Segment Open

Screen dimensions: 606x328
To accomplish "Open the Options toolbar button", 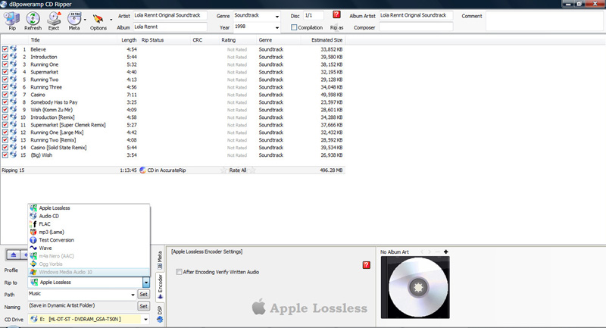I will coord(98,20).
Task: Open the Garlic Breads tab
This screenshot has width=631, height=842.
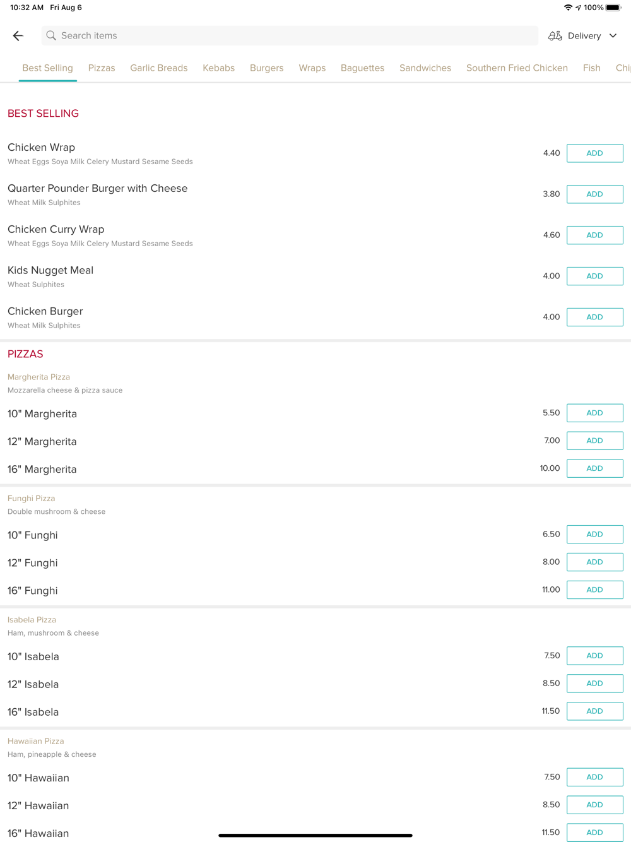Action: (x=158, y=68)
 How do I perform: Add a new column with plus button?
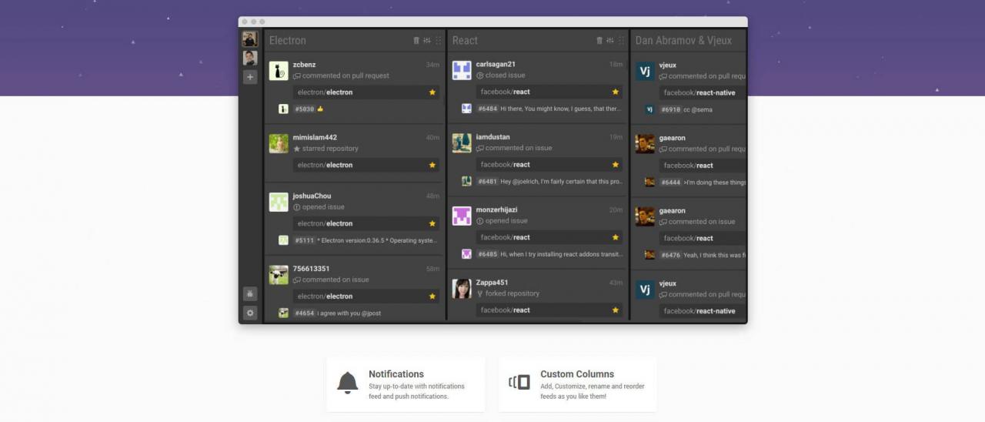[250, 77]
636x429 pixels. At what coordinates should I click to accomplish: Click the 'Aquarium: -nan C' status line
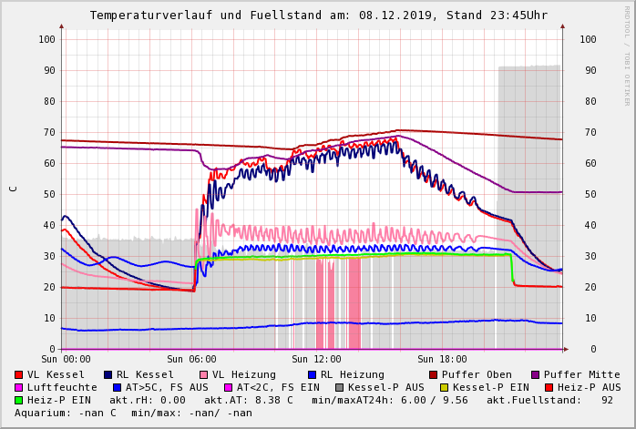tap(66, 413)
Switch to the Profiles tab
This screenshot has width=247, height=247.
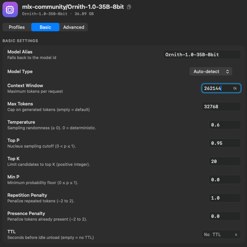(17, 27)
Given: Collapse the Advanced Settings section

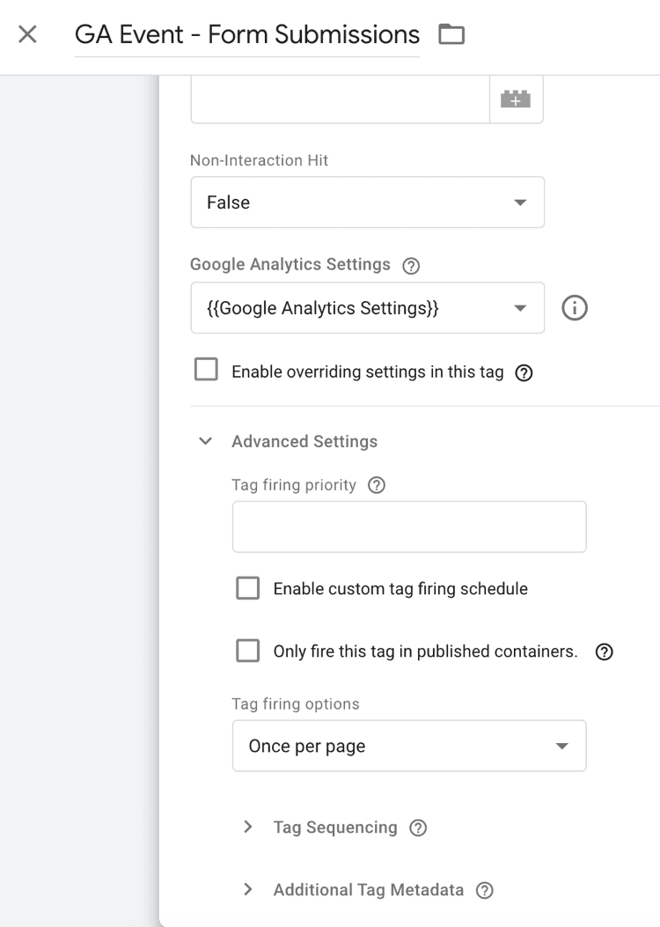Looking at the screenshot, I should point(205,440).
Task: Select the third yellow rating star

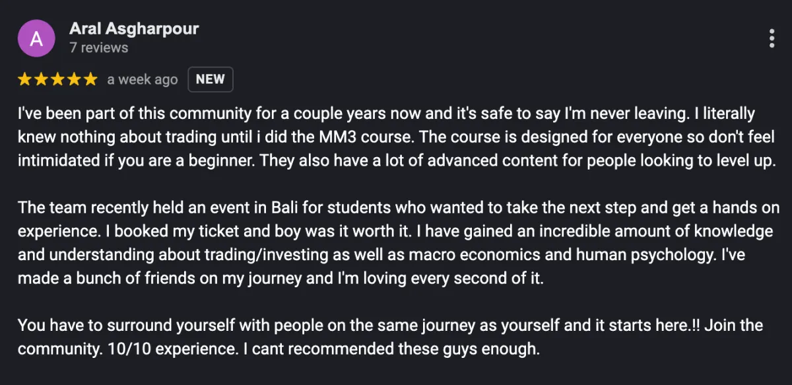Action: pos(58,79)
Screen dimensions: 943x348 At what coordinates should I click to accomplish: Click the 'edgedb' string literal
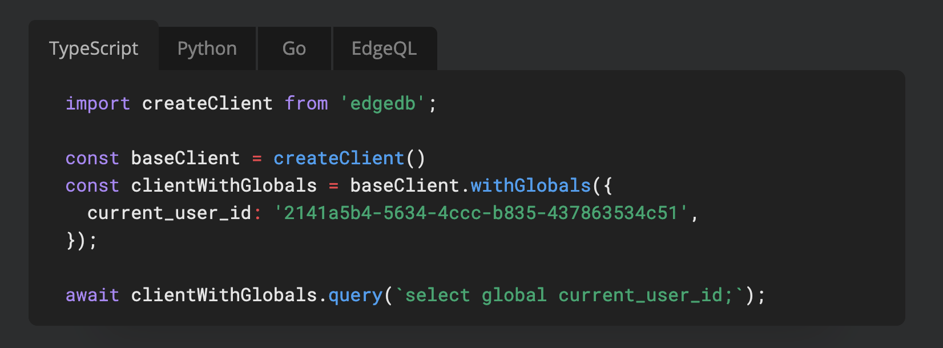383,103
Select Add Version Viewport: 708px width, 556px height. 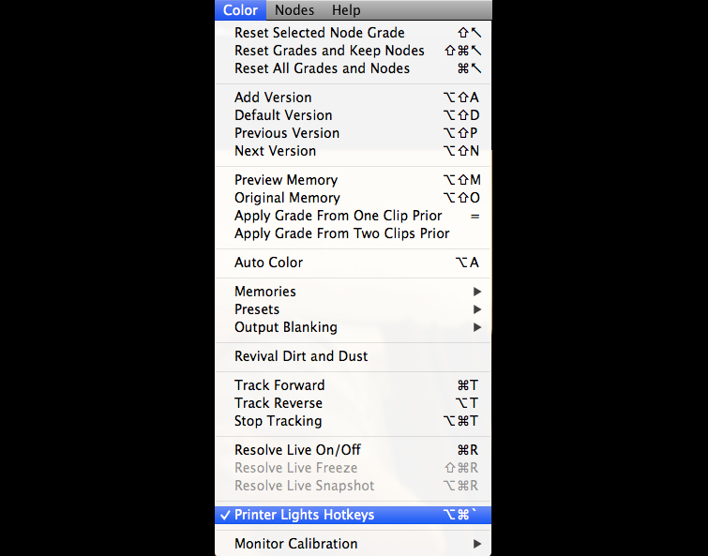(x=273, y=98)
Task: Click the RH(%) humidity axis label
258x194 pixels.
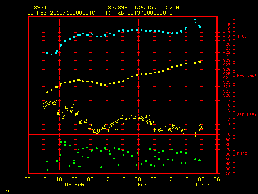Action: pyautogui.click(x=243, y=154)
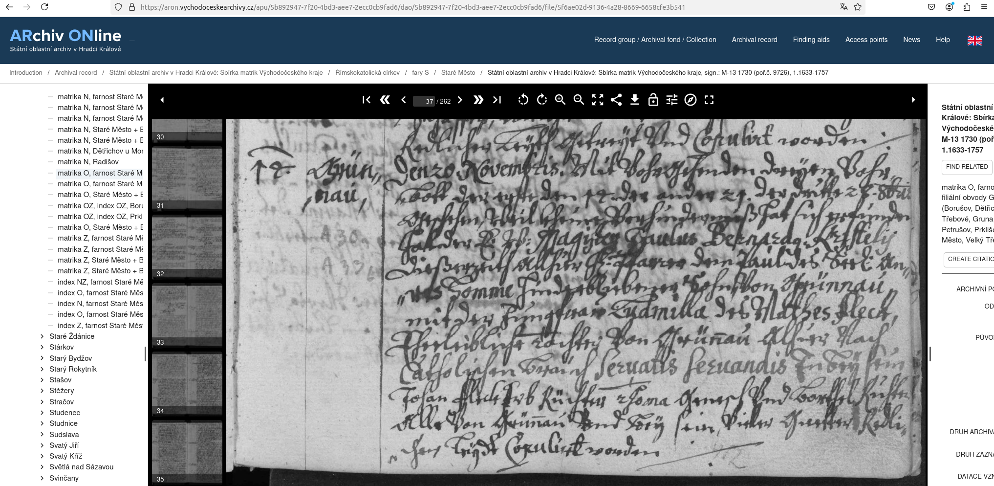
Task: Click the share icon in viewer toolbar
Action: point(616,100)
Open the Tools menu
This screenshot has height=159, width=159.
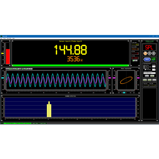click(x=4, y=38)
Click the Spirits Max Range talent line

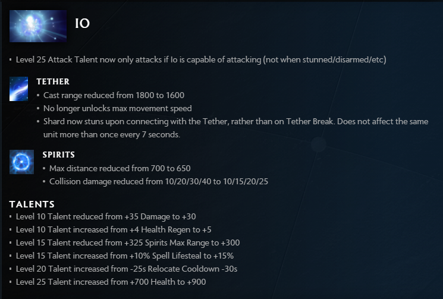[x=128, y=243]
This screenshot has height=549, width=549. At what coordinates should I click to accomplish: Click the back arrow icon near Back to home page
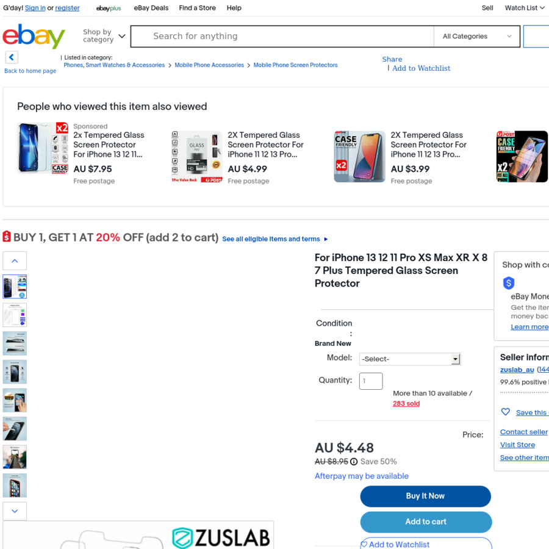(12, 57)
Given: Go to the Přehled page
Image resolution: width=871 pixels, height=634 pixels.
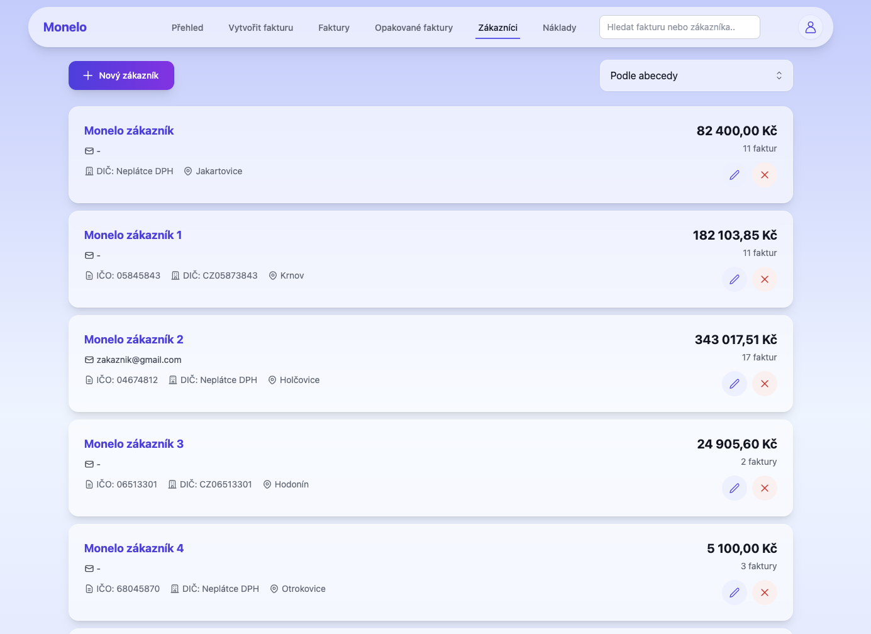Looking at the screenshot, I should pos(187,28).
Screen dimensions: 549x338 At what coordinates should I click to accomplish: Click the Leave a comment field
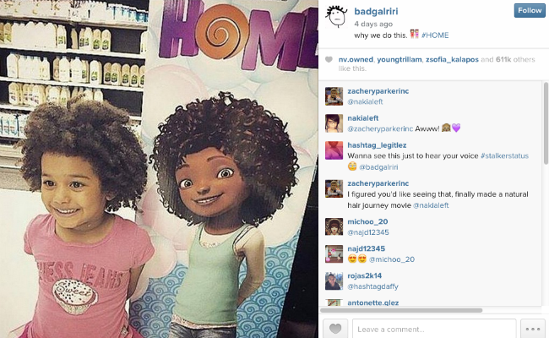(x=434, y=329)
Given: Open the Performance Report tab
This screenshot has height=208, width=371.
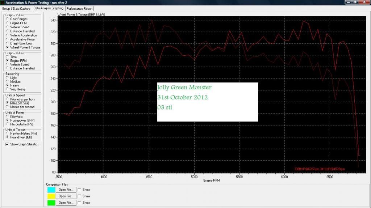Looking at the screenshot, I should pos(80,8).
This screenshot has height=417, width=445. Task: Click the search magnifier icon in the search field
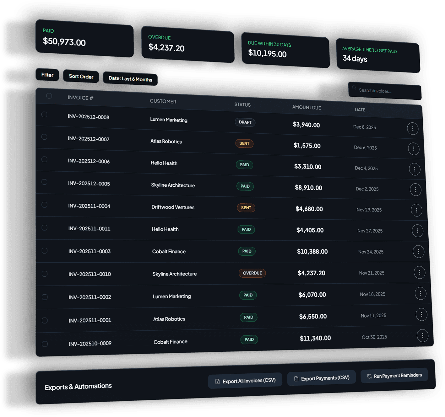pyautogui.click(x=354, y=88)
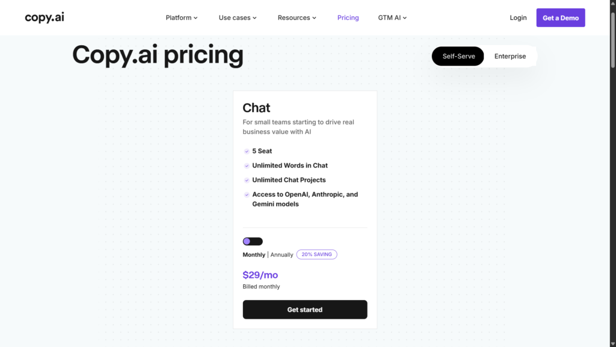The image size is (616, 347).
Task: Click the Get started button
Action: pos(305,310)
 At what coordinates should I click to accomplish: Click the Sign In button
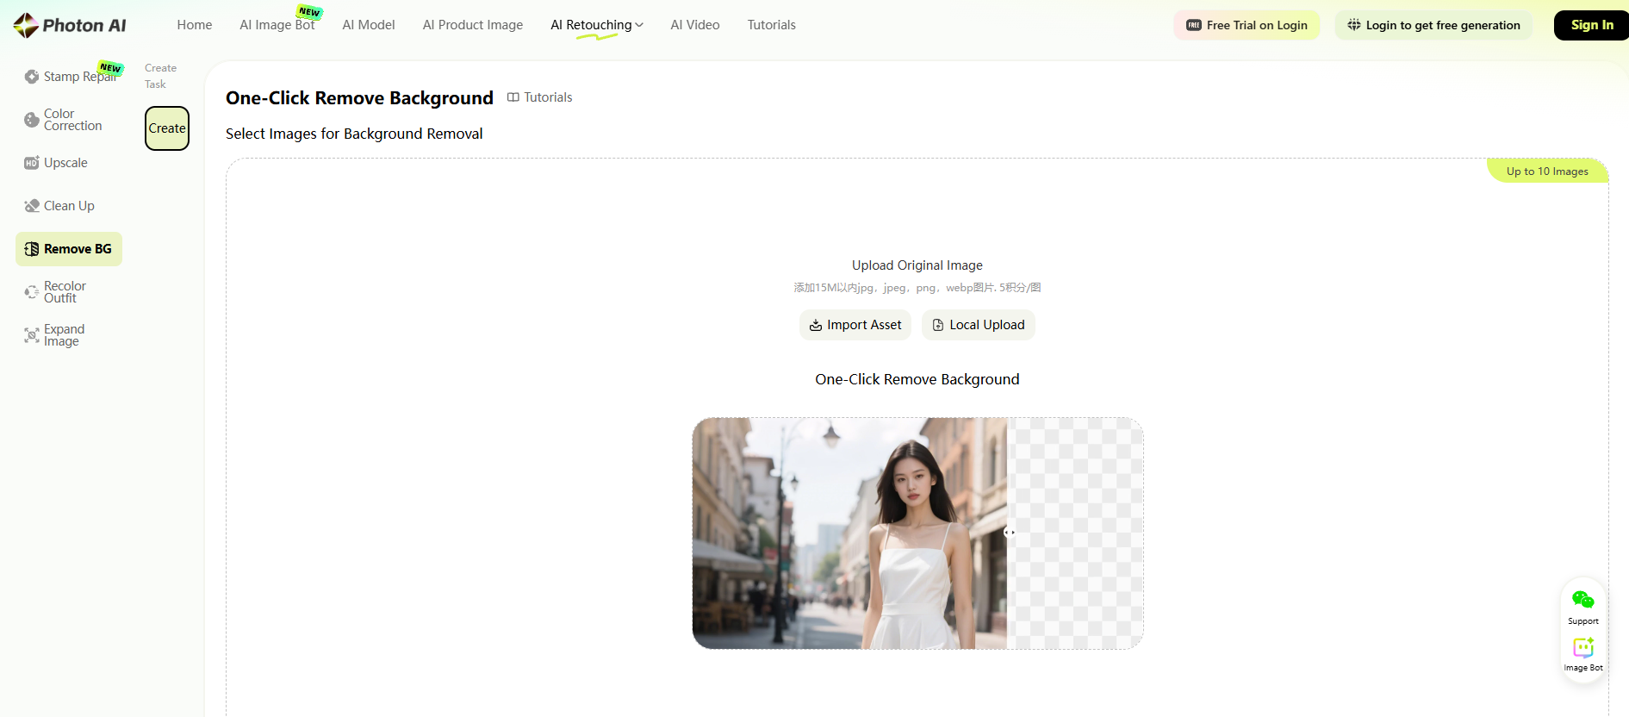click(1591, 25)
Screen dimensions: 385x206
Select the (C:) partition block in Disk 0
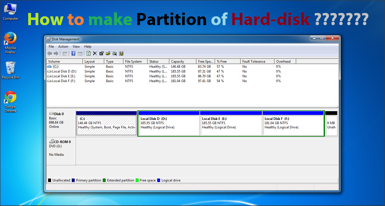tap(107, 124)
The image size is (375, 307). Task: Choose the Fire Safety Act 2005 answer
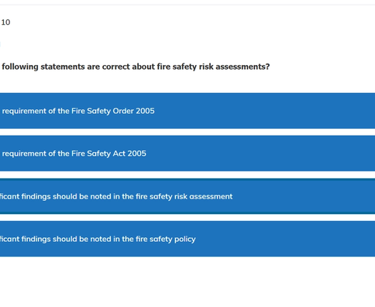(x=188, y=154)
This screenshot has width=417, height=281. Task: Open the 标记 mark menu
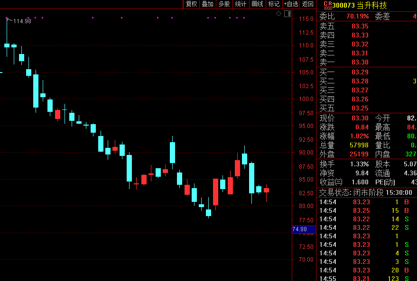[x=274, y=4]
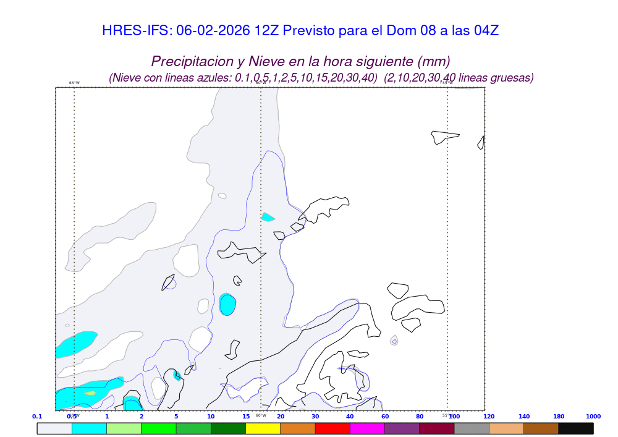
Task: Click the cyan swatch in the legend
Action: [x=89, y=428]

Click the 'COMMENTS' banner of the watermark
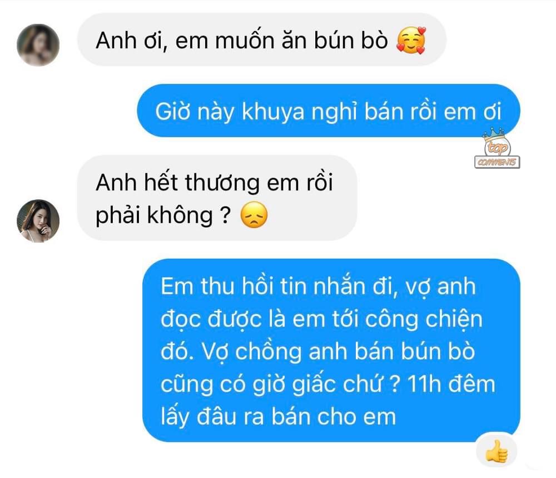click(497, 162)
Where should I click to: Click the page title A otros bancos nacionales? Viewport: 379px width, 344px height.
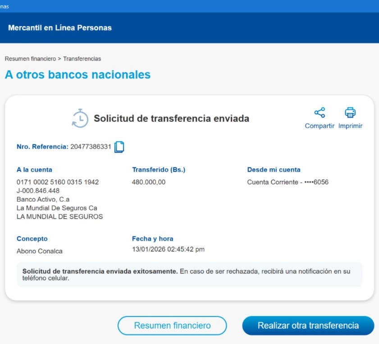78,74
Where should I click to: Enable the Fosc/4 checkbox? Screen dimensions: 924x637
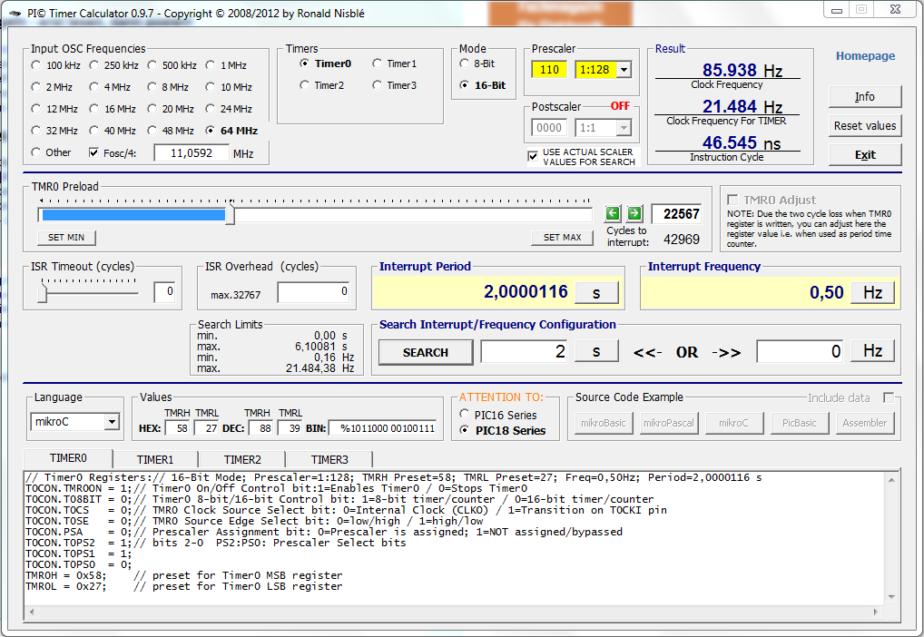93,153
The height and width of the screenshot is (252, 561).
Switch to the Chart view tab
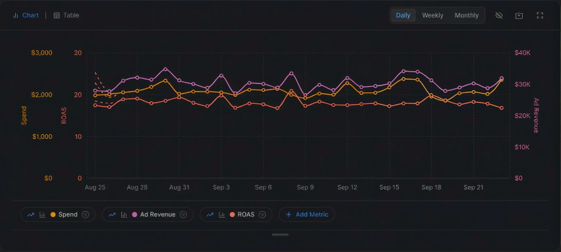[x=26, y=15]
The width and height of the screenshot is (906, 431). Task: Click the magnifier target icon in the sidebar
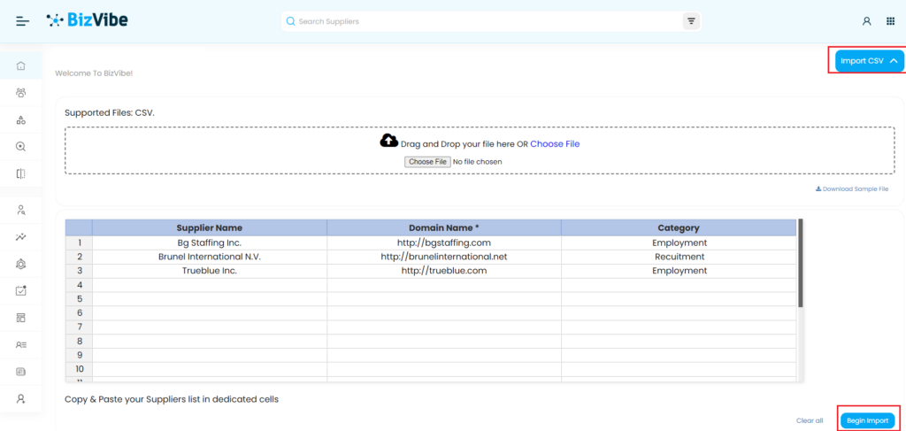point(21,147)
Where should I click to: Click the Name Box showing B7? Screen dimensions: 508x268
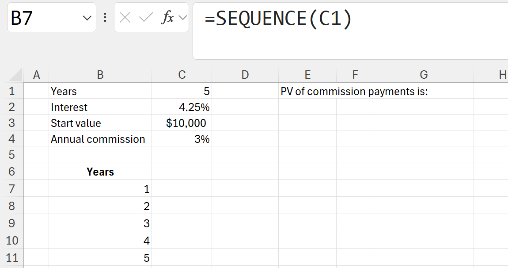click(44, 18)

Segment Closed

### What to work on
Set down exactly, and only, the lines from the one holding "Given: Go to the Přehled page" to the end of the records above, leaving every picture out.

### Result
Given: Go to the Přehled page
Image resolution: width=871 pixels, height=634 pixels.
Looking at the screenshot, I should pos(187,28).
Screen dimensions: 549x338 At what coordinates should I click to accomplish: Click the Leave a comment field
(x=434, y=329)
Given: Open the Performance Report tab
This screenshot has height=208, width=371.
Looking at the screenshot, I should pos(80,8).
This screenshot has height=417, width=445. Task: Click the search magnifier icon in the search field
pyautogui.click(x=354, y=88)
The image size is (616, 347).
Task: Click the Get started button
Action: pos(305,310)
 At what coordinates should I click to accomplish: Click the Sign In button
click(1591, 25)
Screen dimensions: 385x206
Select the (C:) partition block in Disk 0
tap(107, 124)
The image size is (375, 307). Task: Choose the Fire Safety Act 2005 answer
(x=188, y=154)
This screenshot has width=417, height=281. Task: Open the 标记 mark menu
[x=274, y=4]
Task: Click the cyan swatch in the legend
Action: [x=89, y=428]

Click the 'COMMENTS' banner of the watermark
click(497, 162)
Where should I click to: Click the page title A otros bancos nacionales? Viewport: 379px width, 344px height.
78,74
Where should I click to: Enable the Fosc/4 checkbox? Screen dimensions: 924x637
93,153
The height and width of the screenshot is (252, 561).
Switch to the Chart view tab
[x=26, y=15]
The width and height of the screenshot is (906, 431). Task: Click the magnifier target icon in the sidebar
point(21,147)
Where should I click to: Click the Name Box showing B7? Screen dimensions: 508x268
click(44, 18)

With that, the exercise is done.